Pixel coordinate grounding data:
----

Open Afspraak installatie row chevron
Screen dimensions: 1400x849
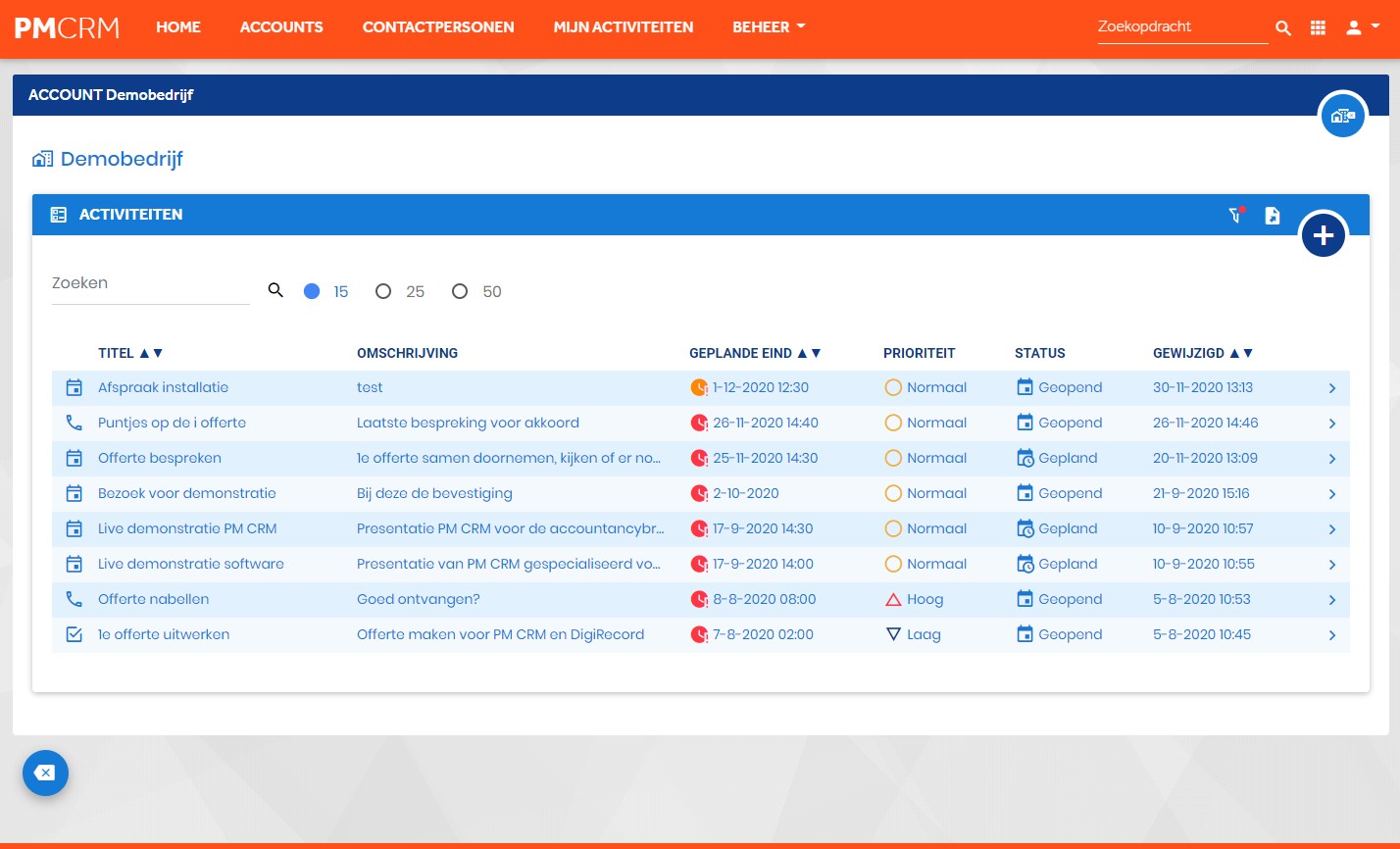[1332, 388]
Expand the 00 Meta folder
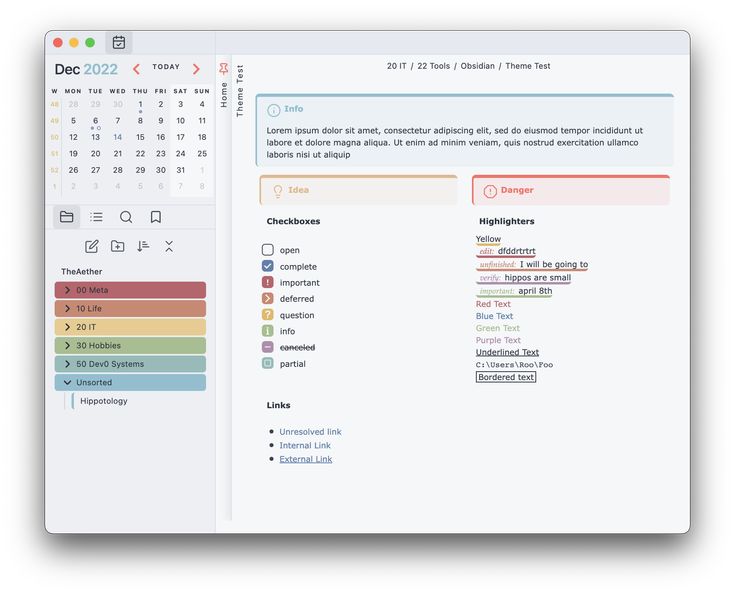Viewport: 735px width, 593px height. pyautogui.click(x=67, y=290)
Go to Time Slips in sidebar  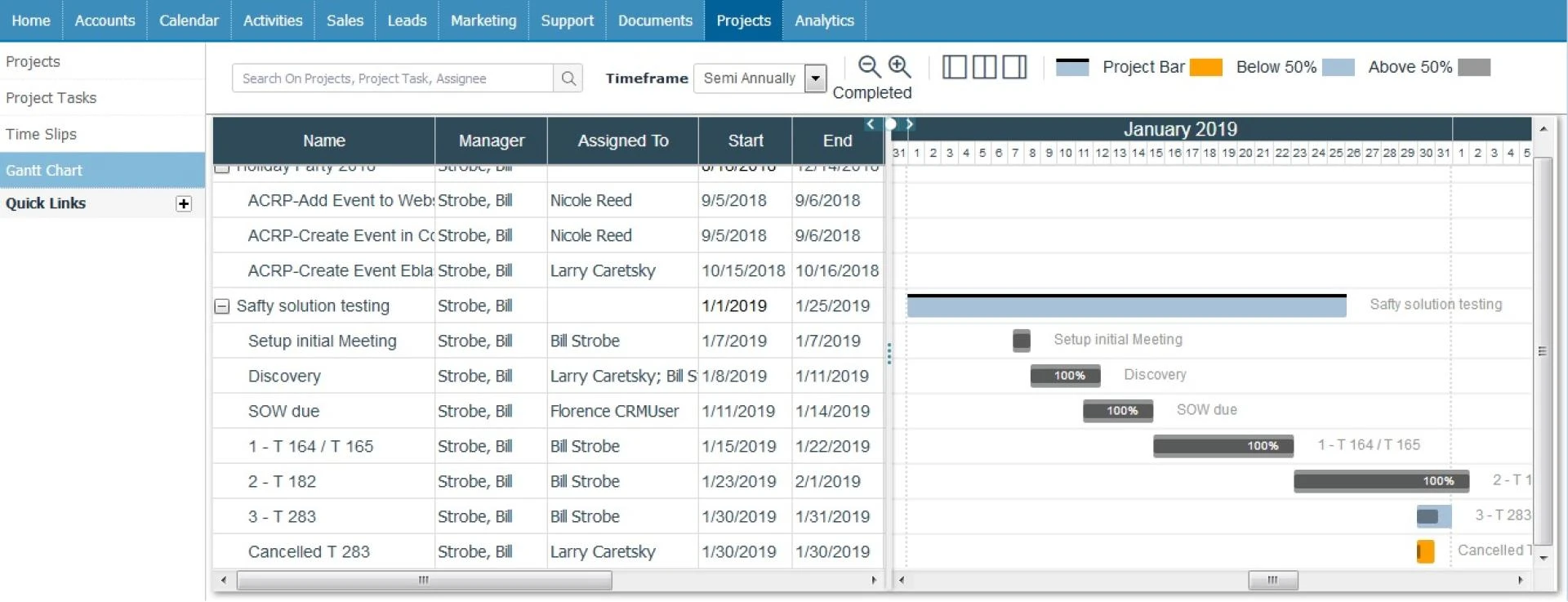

----

EXERCISE BRIEF
Retype, word for word, the lines from the one with "Expand the 00 Meta folder" through the last line of the entries above, and only those lines. Leave pictures out.

EXERCISE RESULT
Expand the 00 Meta folder
Viewport: 735px width, 593px height. pyautogui.click(x=67, y=290)
Go to Time Slips in sidebar  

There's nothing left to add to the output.